American talk show (2005–2010)

The Tyra Banks Show, also known as and shortened to Tyra or The Tyra Show, is an American talk show hosted by Tyra Banks that aired from 2005 to 2010.

While Banks's show covered a variety of topics, there was a sensationalized focus on current issues facing women, with often special episodes on America's Next Top Model, which Banks herself had also created. In its later seasons, it took on a tabloid format similar to shows such as Maury and The Montel Williams Show, covering topics such as people with odd psychological problems, among other subjects as it was already replacing Ricki Lake especially on Fox Television Stations and The WB 100+ Station Group moving Tyra into Ricki’s old timeslot. According to Variety (magazine), it was another attempt to replace Ricki Lake.

The show was aired in many countries as it had been replacing Ricki Lake, and also remained available on XM Satellite Radio's Take Five channel in both the United States and Canada.

==History==
===2005–2009: Syndication===
The Tyra Banks Show premiered on September 12, 2005 in front of a live-to-tape audience at CBS Television City in Los Angeles, California.

In summer 2007, the show moved to New York City, where it was taped in the Chelsea Studios formerly occupied by Ricki Lake's program, being recorded in front of a live-to-tape audience at Chelsea Studios and Bankable Productions in New York City. The final five all-new episodes from Los Angeles were aired the week of September 3, 2007 and followed by the 3rd-season premiere on following week, September 10, 2007 in New York City.

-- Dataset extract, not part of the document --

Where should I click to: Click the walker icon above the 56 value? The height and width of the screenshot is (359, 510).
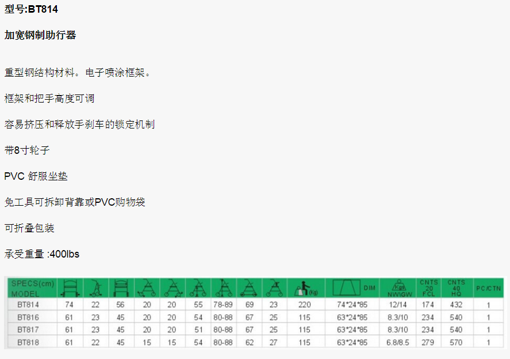[x=121, y=288]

On December 19, 2007, the show was renewed an additional two seasons in syndication, 2008–2009 and 2009–2010. The fourth season began on September 8, 2008. However, in November 2008, Warner Bros. announced the program would move to The CW network's daytime block in September 2009, with both an archive episode and a first-run episode airing daily. As The CW was already airing ANTM, network officials saw the move as a "strategic alignment of interests for The CW's stations", as both shows thus aired on the same channel nationwide.

===2009–2010: The CW and cancellation===
On September 7, 2009, Tyra made its debut on The CW, with a new logo and new music, a remixed version of "I'm Coming Out" by Diana Ross.

On December 28, 2009, it was announced that Season 5 would be the show's last. The final episode aired on May 28, 2010. The finale featured many special guest stars which included Mike Epps, Cheryl Tiegs, Miley Cyrus, LL Cool J, Rihanna, Michael Rapaport, and Robbi Morgan.

===Reruns===
During the 2010–2011 television season, repeats aired on weekdays at 3:00–4:00pm on The CW affiliates until September 16, 2011.

==Reception==
===Awards and nominations===
On June 20, 2008, The Tyra Banks Show won a Daytime Emmy Award for Outstanding Talk Show Informative.

On August 30, 2009, The Tyra Banks Show won another Daytime Emmy Award for Outstanding Talk Show Informative, beating out Dr. Phil and The Doctors.

In 2010, The Tyra Banks Show was nominated for a GLAAD Media Award for "Outstanding Talk Show Episode" for the episode "Hell to Pay – Gay Teen Exorcism" during the 21st GLAAD Media Awards.